6. Results and Error Analysis
Quantitative results reveal that no single model achieves dominance across all evaluation metrics. Closed-source models generally exhibit higher reasoning consistency. Larger “Thinking” model variants typically outperform “Instruct” variants in F₁ and step alignment. Efficiency scores are adversely affected by increased inference overhead among large closed-source models.
Aggregate performance for selected models (abbreviated):
| Model | F₁ | Acc_direct | Acc_step | I | E | L | C_path |
|---|---|---|---|---|---|---|---|
| Qwen3-VL-Thinking (30B) | 62.15 | 51.90 | 55.47 | +3.57 | 0.02 | 1.15 | 76.02 |
| Gemini 2.5 Pro | 66.07 | 60.24 | 60.06 | –0.18 | 0.10 | 1.52 | 82.00 |
| GPT-4.1 | 60.76 | 56.77 | 57.97 | +1.22 | 0.17 | 5.08 | 81.31 |
Key observations:
- CoT reasoning sometimes decreases accuracy (negative I) in perceptual tasks, but can offer moderate gains (positive I) for complex reasoning challenges.

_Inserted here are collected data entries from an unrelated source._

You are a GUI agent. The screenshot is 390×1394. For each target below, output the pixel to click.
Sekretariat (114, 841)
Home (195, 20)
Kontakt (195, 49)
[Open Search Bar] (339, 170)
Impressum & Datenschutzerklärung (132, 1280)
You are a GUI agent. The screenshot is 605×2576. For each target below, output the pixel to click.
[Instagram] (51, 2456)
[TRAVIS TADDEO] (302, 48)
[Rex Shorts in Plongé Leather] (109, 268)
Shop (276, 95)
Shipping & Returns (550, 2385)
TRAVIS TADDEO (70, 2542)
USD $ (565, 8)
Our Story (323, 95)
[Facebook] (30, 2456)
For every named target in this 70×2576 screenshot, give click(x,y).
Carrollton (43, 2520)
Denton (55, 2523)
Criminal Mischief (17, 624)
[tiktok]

- Error modes in CoT are illuminated by task difficulty: perceptual tasks often accrue unnecessary overhead; high-level reasoning reveals occasional (but limited) benefit from CoT structure.
7. Limitations and Prospects
The annotation pipeline relies on public dataset labels, which may contain errors or excessive specificity. Human expert validation is performed sequentially, without inter-annotator agreement statistics. Model output evaluation is performed primarily by LLMs, opening the possibility of scoring bias.
Experimental design constraints include no reported confidence intervals, no statistical significance analysis, and limited ablation of prompt strategies. Only single-run evaluations are presented.
Future work directions include expanded human validation for edge cases, finer-grained difficulty stratification with explicit tier labeling, multi-anchor calibration for inter-annotator agreement scoring, systematic prompt ablations, and integration of temporal or multi-view imaging scenarios for real-world clinical deployment.
Summary
M3CoTBench constitutes an authoritative, multi-dimensional framework for assessing chain-of-thought reasoning in medical MLLMs. It combines a diverse, expertise-calibrated dataset, rigorous annotation protocols, and targeted metrics for correctness, efficiency, impact, and consistency. The benchmark demonstrates that while CoT can promote interpretability, it does not consistently improve predictive accuracy, and may introduce distinct error signatures that necessitate robust, clinically validated reasoning architectures and further methodological innovation (Jiang et al., 13 Jan 2026).